5. Analyzing the Potential Command Forms to Determine Their Compatibility with Other Commands Having Converging Similar Contexts and, If Needed, Adding Alternative Commands.
 The remaining step serves as a final check to make sure that the interface provides a more complete conversational experience for varying users. If needed, superfluous and/or conflicting contexts, task inferences, dictation conflicts, etc. can be resolved in accordance with the above methods. Additionally, command verbiage and/or command alternatives can further be provided. As was briefly noted in the foregoing, such alternatives serve as optional replacements for corresponding verbiage and—if needed—other aspects of or even whole commands. It will be appreciated that—aside from reversible commands—such changes can have a tremendous impact and should therefore be utilized sparingly.

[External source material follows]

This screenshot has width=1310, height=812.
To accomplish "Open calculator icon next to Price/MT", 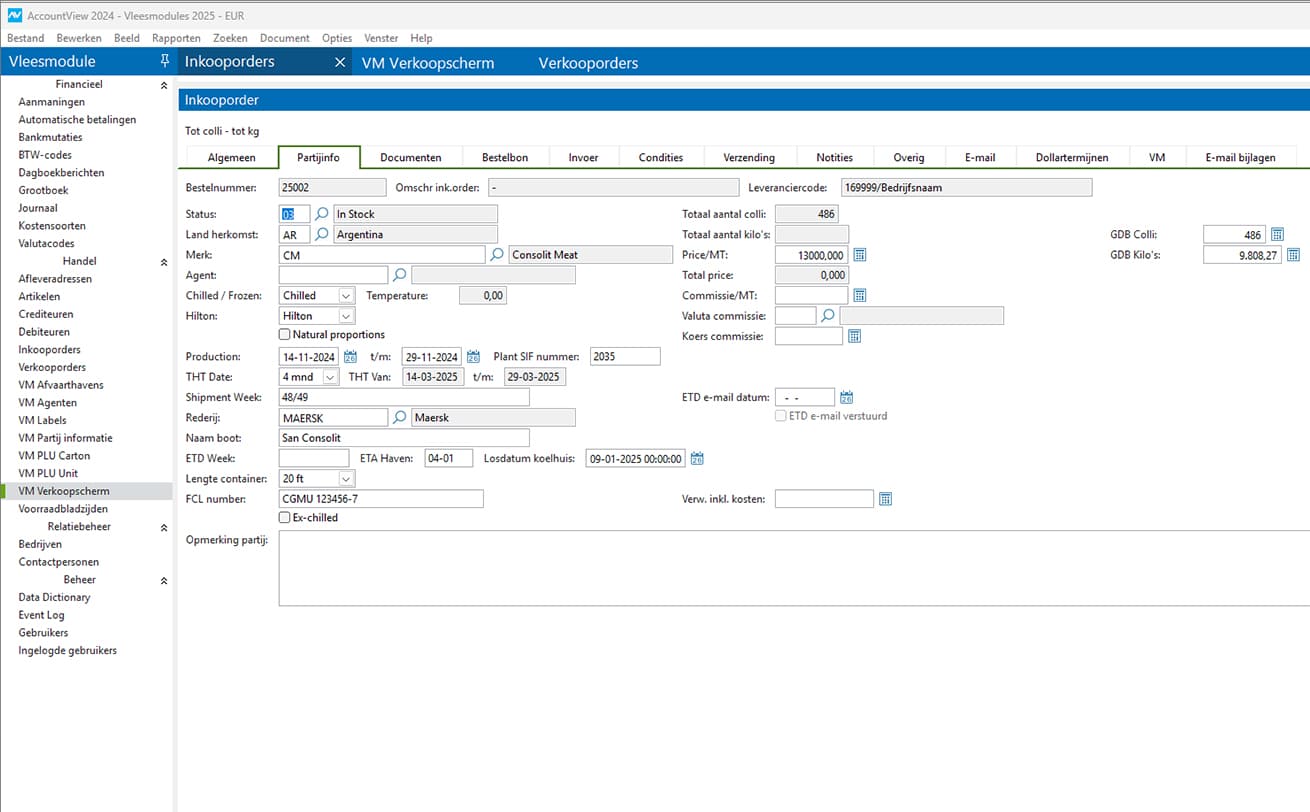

 The foregoing description of the preferred embodiments of the invention is by way of example only, and other variations of the above-described embodiments and methods are provided by the present invention. Components of this invention may be implemented using a programmed general purpose digital computer, using application specific integrated circuits, or using a network of interconnected conventional components and circuits. Connections may be wired, wireless, modem, etc. The embodiments described herein have been presented for purposes of illustration and are not intended to be exhaustive or limiting. Many variations and modifications are possible in light of the foregoing teaching. The system is limited only by the following claims.